Reproduce the items from the line with "Where should I click to: Open the TechnoServe" to the line with "Action: click(x=349, y=114)", substituting "organization profile" for "organization link" and leaving everything else unchanged.

# Listing:

* * * * * * *

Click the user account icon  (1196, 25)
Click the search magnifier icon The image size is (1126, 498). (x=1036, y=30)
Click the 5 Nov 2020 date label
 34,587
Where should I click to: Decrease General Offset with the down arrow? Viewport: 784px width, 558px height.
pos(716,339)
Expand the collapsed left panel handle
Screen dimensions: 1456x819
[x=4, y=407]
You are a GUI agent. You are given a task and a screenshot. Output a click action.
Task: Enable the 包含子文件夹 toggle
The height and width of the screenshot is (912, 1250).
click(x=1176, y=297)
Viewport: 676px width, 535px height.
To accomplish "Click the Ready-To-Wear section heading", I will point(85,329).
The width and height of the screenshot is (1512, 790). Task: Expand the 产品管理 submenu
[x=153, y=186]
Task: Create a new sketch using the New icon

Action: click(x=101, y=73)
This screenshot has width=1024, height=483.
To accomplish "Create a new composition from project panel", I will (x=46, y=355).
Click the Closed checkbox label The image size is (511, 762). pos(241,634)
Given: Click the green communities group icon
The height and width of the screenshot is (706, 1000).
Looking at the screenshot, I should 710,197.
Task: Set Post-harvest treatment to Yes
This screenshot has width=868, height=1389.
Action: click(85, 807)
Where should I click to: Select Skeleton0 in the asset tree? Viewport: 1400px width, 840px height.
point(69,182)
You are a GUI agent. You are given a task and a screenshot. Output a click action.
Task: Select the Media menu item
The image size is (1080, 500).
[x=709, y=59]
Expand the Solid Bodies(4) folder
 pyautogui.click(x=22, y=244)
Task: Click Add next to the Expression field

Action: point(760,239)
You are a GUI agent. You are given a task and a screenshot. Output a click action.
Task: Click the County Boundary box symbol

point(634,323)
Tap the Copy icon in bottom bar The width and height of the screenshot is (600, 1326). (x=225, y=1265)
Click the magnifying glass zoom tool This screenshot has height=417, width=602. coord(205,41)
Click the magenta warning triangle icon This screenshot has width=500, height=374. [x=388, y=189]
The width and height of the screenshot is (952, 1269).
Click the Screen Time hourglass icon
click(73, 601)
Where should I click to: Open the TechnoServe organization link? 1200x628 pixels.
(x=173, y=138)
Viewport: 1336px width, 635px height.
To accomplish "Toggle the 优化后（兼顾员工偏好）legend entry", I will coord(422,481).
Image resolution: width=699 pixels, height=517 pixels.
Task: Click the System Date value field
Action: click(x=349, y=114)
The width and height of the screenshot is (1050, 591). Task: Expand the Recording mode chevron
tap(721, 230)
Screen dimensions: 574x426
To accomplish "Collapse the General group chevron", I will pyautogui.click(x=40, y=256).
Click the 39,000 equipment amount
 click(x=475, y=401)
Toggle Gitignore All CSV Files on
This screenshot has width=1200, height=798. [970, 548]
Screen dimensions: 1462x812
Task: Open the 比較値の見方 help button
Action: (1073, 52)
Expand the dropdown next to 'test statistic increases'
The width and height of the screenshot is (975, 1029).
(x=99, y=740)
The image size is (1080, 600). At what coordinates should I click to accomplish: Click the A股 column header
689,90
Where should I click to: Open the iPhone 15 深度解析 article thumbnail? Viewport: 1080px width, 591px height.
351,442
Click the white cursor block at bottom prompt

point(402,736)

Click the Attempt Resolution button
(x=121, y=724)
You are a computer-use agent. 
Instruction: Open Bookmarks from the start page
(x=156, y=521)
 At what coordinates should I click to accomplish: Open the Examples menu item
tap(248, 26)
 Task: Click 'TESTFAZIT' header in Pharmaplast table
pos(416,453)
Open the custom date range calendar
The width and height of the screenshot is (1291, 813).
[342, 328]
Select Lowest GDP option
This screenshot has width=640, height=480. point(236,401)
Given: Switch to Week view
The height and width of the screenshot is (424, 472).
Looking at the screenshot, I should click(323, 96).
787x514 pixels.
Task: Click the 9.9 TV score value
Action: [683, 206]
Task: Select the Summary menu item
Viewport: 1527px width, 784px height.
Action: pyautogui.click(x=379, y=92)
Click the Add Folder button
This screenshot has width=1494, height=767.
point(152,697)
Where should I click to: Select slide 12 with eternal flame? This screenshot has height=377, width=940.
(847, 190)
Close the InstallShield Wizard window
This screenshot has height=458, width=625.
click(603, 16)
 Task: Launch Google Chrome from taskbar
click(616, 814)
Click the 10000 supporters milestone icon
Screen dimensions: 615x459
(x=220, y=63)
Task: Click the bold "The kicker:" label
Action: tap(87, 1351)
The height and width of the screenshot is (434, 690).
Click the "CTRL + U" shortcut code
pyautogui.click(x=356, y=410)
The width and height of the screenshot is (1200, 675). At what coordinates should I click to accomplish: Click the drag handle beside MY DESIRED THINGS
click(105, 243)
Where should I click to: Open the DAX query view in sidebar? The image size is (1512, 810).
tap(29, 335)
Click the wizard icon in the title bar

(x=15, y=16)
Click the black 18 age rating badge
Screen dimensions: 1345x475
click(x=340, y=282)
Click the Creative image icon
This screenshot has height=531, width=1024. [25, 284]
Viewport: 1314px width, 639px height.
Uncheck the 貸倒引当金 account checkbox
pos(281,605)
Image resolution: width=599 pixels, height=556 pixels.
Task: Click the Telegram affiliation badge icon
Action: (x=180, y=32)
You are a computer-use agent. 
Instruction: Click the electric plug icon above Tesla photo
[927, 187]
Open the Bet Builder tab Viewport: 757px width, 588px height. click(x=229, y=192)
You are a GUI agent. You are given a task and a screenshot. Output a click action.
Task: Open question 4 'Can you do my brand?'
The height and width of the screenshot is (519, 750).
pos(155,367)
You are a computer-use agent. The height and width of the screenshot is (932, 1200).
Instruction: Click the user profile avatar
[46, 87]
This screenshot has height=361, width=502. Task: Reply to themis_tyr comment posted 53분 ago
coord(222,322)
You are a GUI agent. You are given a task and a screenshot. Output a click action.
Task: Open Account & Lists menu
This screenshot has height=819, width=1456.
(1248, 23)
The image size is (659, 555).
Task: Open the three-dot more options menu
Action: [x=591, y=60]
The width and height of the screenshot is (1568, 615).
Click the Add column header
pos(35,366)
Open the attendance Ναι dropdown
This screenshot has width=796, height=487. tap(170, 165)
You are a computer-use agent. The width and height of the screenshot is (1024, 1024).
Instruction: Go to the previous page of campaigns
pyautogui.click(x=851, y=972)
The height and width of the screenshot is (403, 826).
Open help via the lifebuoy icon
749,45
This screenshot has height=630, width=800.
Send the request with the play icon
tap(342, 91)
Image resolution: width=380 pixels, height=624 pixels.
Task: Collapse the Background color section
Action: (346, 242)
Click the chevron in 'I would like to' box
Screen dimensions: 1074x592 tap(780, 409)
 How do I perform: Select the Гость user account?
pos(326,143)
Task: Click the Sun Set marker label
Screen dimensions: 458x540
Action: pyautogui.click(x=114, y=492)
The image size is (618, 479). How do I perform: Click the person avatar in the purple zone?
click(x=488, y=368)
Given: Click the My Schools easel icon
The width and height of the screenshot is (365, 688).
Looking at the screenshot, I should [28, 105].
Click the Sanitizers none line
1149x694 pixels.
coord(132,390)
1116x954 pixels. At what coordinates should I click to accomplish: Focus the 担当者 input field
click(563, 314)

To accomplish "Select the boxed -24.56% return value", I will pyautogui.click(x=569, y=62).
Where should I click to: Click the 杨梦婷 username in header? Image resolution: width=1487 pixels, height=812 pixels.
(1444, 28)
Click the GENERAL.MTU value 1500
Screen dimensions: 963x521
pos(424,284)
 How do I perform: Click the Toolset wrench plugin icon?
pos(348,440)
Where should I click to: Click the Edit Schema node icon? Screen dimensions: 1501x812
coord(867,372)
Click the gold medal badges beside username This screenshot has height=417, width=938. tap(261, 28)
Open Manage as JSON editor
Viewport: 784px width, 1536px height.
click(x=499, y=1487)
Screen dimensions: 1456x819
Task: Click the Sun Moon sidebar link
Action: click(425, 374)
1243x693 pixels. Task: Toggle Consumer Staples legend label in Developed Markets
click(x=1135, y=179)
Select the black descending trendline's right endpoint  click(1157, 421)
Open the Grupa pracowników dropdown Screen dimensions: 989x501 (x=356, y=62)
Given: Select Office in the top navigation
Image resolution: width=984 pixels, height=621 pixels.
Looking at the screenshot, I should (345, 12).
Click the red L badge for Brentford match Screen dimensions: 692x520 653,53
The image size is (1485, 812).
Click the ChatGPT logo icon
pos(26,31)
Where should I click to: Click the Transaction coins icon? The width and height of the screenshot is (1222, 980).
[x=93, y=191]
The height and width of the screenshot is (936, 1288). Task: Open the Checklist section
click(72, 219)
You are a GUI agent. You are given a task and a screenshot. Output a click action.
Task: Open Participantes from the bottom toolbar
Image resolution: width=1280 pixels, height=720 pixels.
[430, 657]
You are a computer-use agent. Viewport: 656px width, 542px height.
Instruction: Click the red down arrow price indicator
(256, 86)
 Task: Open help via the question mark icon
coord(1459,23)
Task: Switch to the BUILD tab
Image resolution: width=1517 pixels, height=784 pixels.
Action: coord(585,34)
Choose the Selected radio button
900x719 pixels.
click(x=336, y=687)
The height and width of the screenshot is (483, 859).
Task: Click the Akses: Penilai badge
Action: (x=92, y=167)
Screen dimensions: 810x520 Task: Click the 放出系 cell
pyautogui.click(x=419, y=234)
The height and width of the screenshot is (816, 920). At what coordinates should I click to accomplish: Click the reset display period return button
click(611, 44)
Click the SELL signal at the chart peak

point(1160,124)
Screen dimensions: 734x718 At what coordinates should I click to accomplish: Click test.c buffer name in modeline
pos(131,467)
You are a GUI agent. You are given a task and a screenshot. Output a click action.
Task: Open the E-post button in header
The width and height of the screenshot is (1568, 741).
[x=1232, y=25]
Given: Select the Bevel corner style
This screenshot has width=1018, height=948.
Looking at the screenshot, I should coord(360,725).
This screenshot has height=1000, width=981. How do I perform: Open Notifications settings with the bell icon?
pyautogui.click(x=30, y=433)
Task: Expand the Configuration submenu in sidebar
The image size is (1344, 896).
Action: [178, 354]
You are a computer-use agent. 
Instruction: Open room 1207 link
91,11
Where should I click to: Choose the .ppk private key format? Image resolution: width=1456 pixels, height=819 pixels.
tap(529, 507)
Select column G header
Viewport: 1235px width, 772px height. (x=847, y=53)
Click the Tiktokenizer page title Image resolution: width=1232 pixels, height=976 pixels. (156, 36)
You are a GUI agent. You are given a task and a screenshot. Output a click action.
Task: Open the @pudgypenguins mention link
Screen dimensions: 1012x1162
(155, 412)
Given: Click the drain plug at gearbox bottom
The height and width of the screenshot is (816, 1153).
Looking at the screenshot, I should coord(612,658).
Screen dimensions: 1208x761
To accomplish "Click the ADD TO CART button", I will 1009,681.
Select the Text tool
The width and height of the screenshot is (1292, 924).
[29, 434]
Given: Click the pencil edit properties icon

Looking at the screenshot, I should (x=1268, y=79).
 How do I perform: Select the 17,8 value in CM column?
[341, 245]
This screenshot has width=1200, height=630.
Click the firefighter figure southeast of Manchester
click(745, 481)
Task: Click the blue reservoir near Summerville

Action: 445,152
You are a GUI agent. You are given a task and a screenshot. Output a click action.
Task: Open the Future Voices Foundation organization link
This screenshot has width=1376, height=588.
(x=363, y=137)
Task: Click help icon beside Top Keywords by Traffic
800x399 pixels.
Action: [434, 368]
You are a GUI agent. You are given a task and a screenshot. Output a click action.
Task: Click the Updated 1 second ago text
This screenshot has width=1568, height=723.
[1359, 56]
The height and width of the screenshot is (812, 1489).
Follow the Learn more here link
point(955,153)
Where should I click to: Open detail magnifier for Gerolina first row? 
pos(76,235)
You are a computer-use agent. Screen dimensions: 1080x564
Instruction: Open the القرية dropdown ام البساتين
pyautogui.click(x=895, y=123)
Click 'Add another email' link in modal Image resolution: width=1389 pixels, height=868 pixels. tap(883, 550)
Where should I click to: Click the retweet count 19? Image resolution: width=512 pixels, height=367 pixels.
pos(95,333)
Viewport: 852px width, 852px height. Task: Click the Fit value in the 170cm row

* * * * * * *

# Task response:
Where should I click to: Open the TechnoServe organization profile? 1200x628 pixels.
(x=173, y=138)
Viewport: 1336px width, 635px height.
To accomplish "Toggle the 优化后（兼顾员工偏好）legend entry", I will coord(422,481).
Image resolution: width=699 pixels, height=517 pixels.
Task: Click the System Date value field
Action: click(x=349, y=114)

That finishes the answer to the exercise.